Mi hijo está empezando la escuela.

Entre las formas de ansiedad no cubiertas por las estadísticas oficiales hay una típica del mes que está a punto de llegar, septiembre. Es la de muchas madres que están acostumbradas a pasar mucho tiempo con sus hijos y que, por lo tanto, viven el primer día de escuela (algunas incluso tienen jardín de infancia) como si se tratara de la primera salida real del niño de su vientre.
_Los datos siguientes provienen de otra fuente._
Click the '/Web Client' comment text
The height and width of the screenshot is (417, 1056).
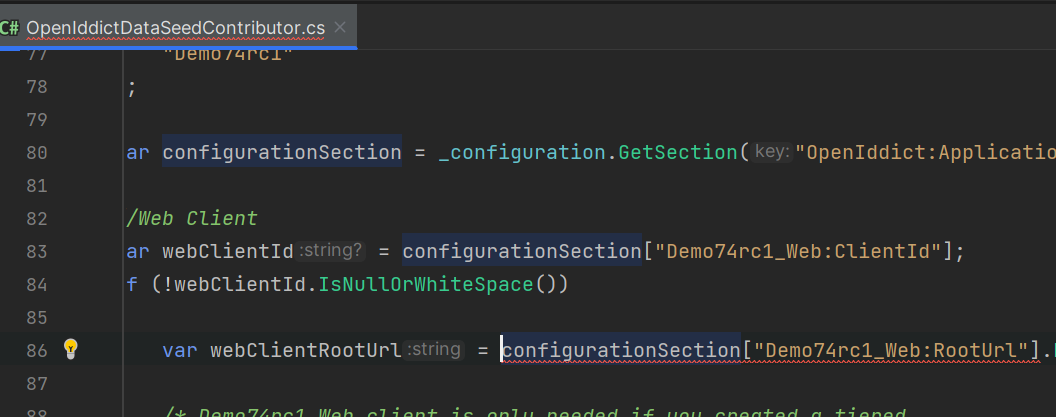192,218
Es una ansiedad que comienza varias semanas antes, que a veces se desliza en lágrimas y culmina en el momento del desapego, percibido como una separación real, como una “lágrima”.

Cuidado. Puede ver.

Una ola emocional que el niño no puede evitar sentir: el niño ve a su madre enferma y esto le hace percibir el nuevo mundo como hostil y peligroso, y -más profundamente- su primera posibilidad de autonomía como una traición que inflige dolor a su madre. La ansiedad materna es la protagonista de la escena, negando a su hijo esa curiosidad espontánea y sano asombro por el nuevo contexto. Es bueno darse cuenta de esto y evitar traumas innecesarios a los más pequeños.

Errores a evitar

  • Hable con amigos y familiares sobre sus preocupaciones en presencia del niño.
  • Perder el control o moverse de forma flagrante al desconectarse.
  • Convenza a su hijo con demasiado entusiasmo, pero convénzase a sí mismo de que la escuela es una buena experiencia.
  • Pedirle al niño que confirme su afecto estará “muy lejos”
  • Justifique sus sentimientos con el niño y siéntase culpable.

Consejos útiles

  • Ser cómplice del pequeño
    Convierta los primeros días de escuela en una aventura para vivir con su hijo. Muéstrese curioso sobre la nueva experiencia: esto cambia su atención a ella sin culpa ni miedo.
  • Aprovechar la oportunidad
    Es una oportunidad para ver a su hijo de una manera nueva y seguirlo en su encuentro con el mundo.
  • Celebrar con su hijo
    Organizar una pequeña fiesta para celebrar el evento con alegría y eliminar cualquier matiz negativo.
  • Elija bien su escuela: saber reduce la ansiedad
    Vaya en persona a ver el jardín de infantes o la escuela: debe sentir que es un lugar seguro y acogedor para cuidar a su hijo.